Return the listing word for word, starting at its first line and stopping after the line that contains "Looking at the screenshot, I should click(x=419, y=302).", with that line included.

++++++++++++++++++++

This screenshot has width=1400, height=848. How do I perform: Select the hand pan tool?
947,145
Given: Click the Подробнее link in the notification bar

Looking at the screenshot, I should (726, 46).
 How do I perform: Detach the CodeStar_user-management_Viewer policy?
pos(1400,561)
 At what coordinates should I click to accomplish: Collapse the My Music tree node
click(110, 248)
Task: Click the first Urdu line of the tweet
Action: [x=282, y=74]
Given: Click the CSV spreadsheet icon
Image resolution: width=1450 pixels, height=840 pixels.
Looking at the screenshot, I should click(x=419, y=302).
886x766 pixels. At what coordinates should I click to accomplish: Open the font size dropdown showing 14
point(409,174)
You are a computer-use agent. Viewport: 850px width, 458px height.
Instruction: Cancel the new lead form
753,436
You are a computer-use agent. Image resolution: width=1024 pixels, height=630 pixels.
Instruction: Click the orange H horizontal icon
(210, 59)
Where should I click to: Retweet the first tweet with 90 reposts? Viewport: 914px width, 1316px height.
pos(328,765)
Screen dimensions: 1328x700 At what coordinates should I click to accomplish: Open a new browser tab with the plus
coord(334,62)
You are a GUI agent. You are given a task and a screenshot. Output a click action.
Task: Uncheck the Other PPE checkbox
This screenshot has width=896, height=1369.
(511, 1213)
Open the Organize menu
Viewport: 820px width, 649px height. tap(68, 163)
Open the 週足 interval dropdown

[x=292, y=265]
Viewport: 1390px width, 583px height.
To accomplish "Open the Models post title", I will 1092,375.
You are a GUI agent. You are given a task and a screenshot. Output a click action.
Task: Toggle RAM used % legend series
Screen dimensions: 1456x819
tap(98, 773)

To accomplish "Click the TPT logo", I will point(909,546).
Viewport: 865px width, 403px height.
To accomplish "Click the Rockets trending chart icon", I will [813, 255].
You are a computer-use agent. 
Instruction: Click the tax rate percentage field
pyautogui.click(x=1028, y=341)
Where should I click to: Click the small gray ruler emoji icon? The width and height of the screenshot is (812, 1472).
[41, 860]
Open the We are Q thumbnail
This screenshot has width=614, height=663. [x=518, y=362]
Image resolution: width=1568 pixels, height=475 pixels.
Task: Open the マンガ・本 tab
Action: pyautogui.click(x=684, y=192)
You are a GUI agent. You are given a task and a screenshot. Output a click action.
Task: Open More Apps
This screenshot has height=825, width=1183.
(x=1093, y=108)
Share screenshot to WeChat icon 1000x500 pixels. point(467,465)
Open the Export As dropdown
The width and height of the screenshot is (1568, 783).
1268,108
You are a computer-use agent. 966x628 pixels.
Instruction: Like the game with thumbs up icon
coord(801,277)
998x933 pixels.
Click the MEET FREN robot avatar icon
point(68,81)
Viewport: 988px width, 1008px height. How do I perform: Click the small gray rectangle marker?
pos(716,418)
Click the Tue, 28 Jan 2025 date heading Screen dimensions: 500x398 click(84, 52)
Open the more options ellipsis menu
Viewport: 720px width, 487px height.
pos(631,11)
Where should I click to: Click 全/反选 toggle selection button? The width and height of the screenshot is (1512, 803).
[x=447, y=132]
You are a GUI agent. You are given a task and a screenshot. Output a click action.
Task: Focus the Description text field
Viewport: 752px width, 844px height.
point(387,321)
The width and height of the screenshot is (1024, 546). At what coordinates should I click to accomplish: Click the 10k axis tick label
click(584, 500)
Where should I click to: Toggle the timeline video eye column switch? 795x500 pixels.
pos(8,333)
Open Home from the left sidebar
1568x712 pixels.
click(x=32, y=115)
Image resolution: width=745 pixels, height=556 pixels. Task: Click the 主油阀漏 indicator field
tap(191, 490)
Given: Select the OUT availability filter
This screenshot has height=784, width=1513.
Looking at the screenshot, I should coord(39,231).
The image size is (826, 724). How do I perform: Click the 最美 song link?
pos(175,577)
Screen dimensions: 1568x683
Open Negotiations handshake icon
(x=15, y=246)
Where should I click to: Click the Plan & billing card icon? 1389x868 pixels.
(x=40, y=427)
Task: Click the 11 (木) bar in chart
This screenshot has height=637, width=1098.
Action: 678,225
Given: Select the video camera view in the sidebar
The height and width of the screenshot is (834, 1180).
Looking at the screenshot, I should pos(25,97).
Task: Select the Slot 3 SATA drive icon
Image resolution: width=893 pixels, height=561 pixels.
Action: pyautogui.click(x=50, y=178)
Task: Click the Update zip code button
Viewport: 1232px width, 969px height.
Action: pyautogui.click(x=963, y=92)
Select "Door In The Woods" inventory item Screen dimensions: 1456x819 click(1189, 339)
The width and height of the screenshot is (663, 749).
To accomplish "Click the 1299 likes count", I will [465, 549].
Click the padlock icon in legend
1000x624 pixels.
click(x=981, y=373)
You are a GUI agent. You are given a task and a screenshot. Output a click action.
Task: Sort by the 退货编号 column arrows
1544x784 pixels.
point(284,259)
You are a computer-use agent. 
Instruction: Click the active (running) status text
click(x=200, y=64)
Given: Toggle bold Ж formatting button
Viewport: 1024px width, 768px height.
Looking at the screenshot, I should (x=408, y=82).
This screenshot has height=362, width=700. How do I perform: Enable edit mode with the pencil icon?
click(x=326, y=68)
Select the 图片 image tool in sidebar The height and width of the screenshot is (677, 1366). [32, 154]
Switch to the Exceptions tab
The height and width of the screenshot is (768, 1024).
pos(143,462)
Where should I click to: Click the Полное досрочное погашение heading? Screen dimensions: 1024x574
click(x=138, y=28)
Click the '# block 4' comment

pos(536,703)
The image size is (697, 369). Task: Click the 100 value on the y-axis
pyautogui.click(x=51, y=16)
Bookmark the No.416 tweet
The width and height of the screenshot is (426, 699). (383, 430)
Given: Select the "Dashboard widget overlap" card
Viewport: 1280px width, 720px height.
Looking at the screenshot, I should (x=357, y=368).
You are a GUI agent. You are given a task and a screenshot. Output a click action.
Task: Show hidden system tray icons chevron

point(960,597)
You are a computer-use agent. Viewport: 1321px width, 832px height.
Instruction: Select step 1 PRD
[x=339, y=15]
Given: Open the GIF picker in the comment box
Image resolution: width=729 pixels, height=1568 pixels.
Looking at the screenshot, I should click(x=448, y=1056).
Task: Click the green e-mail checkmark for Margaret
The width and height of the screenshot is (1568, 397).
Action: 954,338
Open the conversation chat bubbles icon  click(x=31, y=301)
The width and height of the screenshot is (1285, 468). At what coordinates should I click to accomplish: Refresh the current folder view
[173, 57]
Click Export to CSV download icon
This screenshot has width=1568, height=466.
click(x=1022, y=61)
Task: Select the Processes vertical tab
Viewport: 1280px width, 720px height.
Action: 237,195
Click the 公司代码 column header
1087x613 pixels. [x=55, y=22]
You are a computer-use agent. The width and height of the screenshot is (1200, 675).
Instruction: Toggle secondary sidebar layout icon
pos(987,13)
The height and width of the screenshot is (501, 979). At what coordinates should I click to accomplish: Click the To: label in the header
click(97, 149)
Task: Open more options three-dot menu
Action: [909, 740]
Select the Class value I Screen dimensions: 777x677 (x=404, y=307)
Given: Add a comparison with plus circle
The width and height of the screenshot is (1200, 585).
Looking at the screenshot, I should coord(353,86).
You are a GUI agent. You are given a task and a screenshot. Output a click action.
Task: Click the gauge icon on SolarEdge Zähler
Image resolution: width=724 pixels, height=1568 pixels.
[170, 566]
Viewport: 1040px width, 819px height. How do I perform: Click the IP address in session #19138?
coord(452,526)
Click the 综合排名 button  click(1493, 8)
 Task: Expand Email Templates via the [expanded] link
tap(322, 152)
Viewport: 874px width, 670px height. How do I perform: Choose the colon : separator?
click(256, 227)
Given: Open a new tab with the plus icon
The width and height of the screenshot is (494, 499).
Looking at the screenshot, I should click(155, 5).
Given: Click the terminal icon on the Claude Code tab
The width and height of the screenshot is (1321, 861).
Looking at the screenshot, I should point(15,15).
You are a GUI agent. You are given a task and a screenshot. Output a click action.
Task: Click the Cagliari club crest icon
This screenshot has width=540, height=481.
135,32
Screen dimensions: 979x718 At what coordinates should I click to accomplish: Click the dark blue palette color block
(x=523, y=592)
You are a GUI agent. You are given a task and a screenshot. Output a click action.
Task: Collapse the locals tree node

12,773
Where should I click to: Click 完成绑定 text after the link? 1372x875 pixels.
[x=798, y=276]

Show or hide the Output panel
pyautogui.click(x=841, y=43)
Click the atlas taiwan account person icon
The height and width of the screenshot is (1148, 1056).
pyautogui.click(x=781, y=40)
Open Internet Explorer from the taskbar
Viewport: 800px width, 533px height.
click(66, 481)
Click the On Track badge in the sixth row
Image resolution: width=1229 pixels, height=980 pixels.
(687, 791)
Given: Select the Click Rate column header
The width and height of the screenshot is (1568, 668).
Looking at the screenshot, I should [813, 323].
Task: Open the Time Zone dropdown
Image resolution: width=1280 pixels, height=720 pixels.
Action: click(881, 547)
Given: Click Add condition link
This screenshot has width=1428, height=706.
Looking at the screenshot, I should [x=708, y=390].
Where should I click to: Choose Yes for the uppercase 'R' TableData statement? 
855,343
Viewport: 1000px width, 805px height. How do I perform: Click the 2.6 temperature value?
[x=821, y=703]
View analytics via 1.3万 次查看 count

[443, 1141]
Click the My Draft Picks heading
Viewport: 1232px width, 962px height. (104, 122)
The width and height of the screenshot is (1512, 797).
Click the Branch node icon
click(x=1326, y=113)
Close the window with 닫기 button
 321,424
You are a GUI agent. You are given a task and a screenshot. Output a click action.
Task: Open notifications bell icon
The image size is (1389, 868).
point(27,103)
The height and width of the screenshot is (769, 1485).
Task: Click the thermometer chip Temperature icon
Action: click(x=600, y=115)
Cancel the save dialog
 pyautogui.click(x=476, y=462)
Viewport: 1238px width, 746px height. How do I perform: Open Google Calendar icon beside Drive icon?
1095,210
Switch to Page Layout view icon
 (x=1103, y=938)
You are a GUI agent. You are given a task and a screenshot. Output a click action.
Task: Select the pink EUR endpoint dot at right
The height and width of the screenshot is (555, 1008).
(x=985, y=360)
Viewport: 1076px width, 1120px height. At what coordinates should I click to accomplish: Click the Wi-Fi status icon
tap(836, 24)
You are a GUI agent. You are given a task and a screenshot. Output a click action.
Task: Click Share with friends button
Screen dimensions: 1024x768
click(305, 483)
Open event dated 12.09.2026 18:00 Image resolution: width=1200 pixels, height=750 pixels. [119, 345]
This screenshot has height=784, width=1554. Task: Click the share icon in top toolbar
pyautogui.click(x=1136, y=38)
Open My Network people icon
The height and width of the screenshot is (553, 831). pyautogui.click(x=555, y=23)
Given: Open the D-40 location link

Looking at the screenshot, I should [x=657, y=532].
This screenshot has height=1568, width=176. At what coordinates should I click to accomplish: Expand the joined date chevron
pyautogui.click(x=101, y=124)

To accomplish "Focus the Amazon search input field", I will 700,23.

++++++++++++++++++++

Full answer
This screenshot has width=1400, height=848. How do I perform: Select the hand pan tool?
947,145
Given: Click the Подробнее link in the notification bar

Looking at the screenshot, I should (726, 46).
 How do I perform: Detach the CodeStar_user-management_Viewer policy?
pos(1400,561)
 At what coordinates should I click to accomplish: Collapse the My Music tree node
click(110, 248)
Task: Click the first Urdu line of the tweet
Action: [x=282, y=74]
Given: Click the CSV spreadsheet icon
Image resolution: width=1450 pixels, height=840 pixels.
Looking at the screenshot, I should click(x=419, y=302).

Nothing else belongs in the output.